Problem description - Could you rewrite the data below with "Command" substituted for each "Instruction" and everything else unchanged?

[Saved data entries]

○ ○ ○ ○ ○ ○ ○

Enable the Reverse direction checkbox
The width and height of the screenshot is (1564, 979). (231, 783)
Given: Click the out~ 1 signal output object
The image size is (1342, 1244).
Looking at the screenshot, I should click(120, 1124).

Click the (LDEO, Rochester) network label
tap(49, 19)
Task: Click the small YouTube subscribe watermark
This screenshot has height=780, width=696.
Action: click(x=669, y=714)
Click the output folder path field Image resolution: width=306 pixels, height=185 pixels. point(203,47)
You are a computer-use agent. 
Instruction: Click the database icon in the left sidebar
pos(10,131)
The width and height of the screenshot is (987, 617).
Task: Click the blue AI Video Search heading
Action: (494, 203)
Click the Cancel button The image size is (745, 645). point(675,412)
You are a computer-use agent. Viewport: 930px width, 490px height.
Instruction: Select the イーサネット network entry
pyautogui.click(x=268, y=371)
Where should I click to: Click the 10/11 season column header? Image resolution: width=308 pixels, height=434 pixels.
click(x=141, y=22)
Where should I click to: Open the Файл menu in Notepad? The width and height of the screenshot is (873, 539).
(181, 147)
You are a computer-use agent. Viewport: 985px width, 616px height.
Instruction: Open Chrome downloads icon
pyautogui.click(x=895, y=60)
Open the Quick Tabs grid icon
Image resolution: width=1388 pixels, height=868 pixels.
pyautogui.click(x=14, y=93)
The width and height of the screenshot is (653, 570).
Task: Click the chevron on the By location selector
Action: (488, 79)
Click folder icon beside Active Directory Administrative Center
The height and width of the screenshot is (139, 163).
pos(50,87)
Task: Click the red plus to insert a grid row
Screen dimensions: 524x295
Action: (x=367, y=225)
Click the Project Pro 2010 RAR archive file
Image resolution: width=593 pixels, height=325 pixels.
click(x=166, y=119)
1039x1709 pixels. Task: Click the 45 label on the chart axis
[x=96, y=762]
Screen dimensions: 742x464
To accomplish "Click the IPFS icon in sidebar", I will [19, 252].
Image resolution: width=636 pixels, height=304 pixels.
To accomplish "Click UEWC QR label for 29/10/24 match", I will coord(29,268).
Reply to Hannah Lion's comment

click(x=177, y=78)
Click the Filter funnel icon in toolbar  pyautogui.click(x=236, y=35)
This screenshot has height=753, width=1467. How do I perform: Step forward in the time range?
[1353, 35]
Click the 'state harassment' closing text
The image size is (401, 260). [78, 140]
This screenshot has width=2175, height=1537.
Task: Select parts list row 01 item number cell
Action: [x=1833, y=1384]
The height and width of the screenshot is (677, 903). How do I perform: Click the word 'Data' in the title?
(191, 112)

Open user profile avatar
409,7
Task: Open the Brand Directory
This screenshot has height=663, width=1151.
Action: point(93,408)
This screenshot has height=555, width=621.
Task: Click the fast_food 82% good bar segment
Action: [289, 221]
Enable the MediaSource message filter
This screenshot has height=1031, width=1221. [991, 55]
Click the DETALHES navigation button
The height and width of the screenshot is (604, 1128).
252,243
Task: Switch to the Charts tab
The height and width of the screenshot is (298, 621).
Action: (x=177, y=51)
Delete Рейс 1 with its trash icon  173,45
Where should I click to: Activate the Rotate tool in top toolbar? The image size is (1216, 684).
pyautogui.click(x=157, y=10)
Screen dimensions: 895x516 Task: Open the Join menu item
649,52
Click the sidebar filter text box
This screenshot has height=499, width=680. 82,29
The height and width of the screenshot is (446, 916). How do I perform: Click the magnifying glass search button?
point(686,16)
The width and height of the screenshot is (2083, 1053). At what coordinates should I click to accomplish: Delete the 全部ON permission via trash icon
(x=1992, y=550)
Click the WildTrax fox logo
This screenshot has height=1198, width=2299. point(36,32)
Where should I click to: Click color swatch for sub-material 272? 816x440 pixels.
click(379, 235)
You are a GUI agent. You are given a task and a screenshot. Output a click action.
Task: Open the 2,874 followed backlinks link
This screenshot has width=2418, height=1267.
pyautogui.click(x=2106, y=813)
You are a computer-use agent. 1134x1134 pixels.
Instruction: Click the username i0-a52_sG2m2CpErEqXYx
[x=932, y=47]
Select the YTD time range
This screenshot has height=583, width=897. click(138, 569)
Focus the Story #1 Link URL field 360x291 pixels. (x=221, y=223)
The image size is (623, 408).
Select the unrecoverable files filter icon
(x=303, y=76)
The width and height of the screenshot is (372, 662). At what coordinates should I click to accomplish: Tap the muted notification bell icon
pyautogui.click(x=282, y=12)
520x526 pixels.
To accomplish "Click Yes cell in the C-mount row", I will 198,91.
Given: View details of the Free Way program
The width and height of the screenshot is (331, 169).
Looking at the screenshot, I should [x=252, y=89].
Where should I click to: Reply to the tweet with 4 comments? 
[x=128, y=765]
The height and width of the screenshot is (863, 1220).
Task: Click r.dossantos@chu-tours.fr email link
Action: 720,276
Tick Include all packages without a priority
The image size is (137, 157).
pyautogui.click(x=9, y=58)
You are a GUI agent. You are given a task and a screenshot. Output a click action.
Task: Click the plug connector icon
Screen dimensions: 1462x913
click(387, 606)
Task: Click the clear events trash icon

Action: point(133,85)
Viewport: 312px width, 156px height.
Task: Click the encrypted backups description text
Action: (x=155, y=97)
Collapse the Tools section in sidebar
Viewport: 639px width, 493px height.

○ ○ ○ ○ ○ ○ ○

Result of this exercise -
Enable the Reverse direction checkbox
The width and height of the screenshot is (1564, 979). (231, 783)
Given: Click the out~ 1 signal output object
The image size is (1342, 1244).
Looking at the screenshot, I should click(120, 1124).

Click the (LDEO, Rochester) network label
tap(49, 19)
Task: Click the small YouTube subscribe watermark
This screenshot has height=780, width=696.
Action: click(x=669, y=714)
Click the output folder path field Image resolution: width=306 pixels, height=185 pixels. point(203,47)
You are a computer-use agent. 
Command: Click the database icon in the left sidebar
pos(10,131)
The width and height of the screenshot is (987, 617).
Task: Click the blue AI Video Search heading
Action: (494, 203)
Click the Cancel button The image size is (745, 645). point(675,412)
You are a computer-use agent. Viewport: 930px width, 490px height.
Command: Select the イーサネット network entry
pyautogui.click(x=268, y=371)
Where should I click to: Click the 10/11 season column header? Image resolution: width=308 pixels, height=434 pixels.
click(x=141, y=22)
Where should I click to: Open the Файл menu in Notepad? The width and height of the screenshot is (873, 539).
(181, 147)
You are a computer-use agent. Viewport: 985px width, 616px height.
Command: Open Chrome downloads icon
pyautogui.click(x=895, y=60)
Open the Quick Tabs grid icon
Image resolution: width=1388 pixels, height=868 pixels.
pyautogui.click(x=14, y=93)
The width and height of the screenshot is (653, 570).
Task: Click the chevron on the By location selector
Action: (488, 79)
Click folder icon beside Active Directory Administrative Center
The height and width of the screenshot is (139, 163).
pos(50,87)
Task: Click the red plus to insert a grid row
Screen dimensions: 524x295
Action: (x=367, y=225)
Click the Project Pro 2010 RAR archive file
Image resolution: width=593 pixels, height=325 pixels.
click(x=166, y=119)
1039x1709 pixels. Task: Click the 45 label on the chart axis
[x=96, y=762]
Screen dimensions: 742x464
To accomplish "Click the IPFS icon in sidebar", I will [19, 252].
Image resolution: width=636 pixels, height=304 pixels.
To accomplish "Click UEWC QR label for 29/10/24 match", I will coord(29,268).
Reply to Hannah Lion's comment

click(x=177, y=78)
Click the Filter funnel icon in toolbar  pyautogui.click(x=236, y=35)
This screenshot has height=753, width=1467. How do I perform: Step forward in the time range?
[1353, 35]
Click the 'state harassment' closing text
The image size is (401, 260). [78, 140]
This screenshot has width=2175, height=1537.
Task: Select parts list row 01 item number cell
Action: [x=1833, y=1384]
The height and width of the screenshot is (677, 903). How do I perform: Click the word 'Data' in the title?
(191, 112)

Open user profile avatar
409,7
Task: Open the Brand Directory
This screenshot has height=663, width=1151.
Action: point(93,408)
This screenshot has height=555, width=621.
Task: Click the fast_food 82% good bar segment
Action: [289, 221]
Enable the MediaSource message filter
This screenshot has height=1031, width=1221. [991, 55]
Click the DETALHES navigation button
The height and width of the screenshot is (604, 1128).
252,243
Task: Switch to the Charts tab
The height and width of the screenshot is (298, 621).
Action: (x=177, y=51)
Delete Рейс 1 with its trash icon  173,45
Where should I click to: Activate the Rotate tool in top toolbar? The image size is (1216, 684).
pyautogui.click(x=157, y=10)
Screen dimensions: 895x516 Task: Open the Join menu item
649,52
Click the sidebar filter text box
This screenshot has height=499, width=680. 82,29
The height and width of the screenshot is (446, 916). How do I perform: Click the magnifying glass search button?
point(686,16)
The width and height of the screenshot is (2083, 1053). At what coordinates should I click to accomplish: Delete the 全部ON permission via trash icon
(x=1992, y=550)
Click the WildTrax fox logo
This screenshot has height=1198, width=2299. point(36,32)
Where should I click to: Click color swatch for sub-material 272? 816x440 pixels.
click(379, 235)
You are a GUI agent. You are given a task and a screenshot. Output a click action.
Task: Open the 2,874 followed backlinks link
This screenshot has width=2418, height=1267.
pyautogui.click(x=2106, y=813)
You are a computer-use agent. 1134x1134 pixels.
Command: Click the username i0-a52_sG2m2CpErEqXYx
[x=932, y=47]
Select the YTD time range
This screenshot has height=583, width=897. click(138, 569)
Focus the Story #1 Link URL field 360x291 pixels. (x=221, y=223)
The image size is (623, 408).
Select the unrecoverable files filter icon
(x=303, y=76)
The width and height of the screenshot is (372, 662). At what coordinates should I click to accomplish: Tap the muted notification bell icon
pyautogui.click(x=282, y=12)
520x526 pixels.
To accomplish "Click Yes cell in the C-mount row", I will 198,91.
Given: View details of the Free Way program
The width and height of the screenshot is (331, 169).
Looking at the screenshot, I should [x=252, y=89].
Where should I click to: Reply to the tweet with 4 comments? 
[x=128, y=765]
The height and width of the screenshot is (863, 1220).
Task: Click r.dossantos@chu-tours.fr email link
Action: 720,276
Tick Include all packages without a priority
The image size is (137, 157).
pyautogui.click(x=9, y=58)
You are a GUI agent. You are given a task and a screenshot. Output a click action.
Task: Click the plug connector icon
Screen dimensions: 1462x913
click(387, 606)
Task: Click the clear events trash icon

Action: point(133,85)
Viewport: 312px width, 156px height.
Task: Click the encrypted backups description text
Action: (x=155, y=97)
Collapse the Tools section in sidebar
Viewport: 639px width, 493px height.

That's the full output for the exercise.